Aim of the exercise> Would you please print the data a second time, exactly as it stands?

Start of Supplied material

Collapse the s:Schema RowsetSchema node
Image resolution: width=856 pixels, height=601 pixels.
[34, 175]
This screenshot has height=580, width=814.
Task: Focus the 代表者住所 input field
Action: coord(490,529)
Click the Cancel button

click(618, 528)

End of Supplied material

Task response>
Collapse the s:Schema RowsetSchema node
Image resolution: width=856 pixels, height=601 pixels.
[34, 175]
This screenshot has height=580, width=814.
Task: Focus the 代表者住所 input field
Action: coord(490,529)
Click the Cancel button

click(618, 528)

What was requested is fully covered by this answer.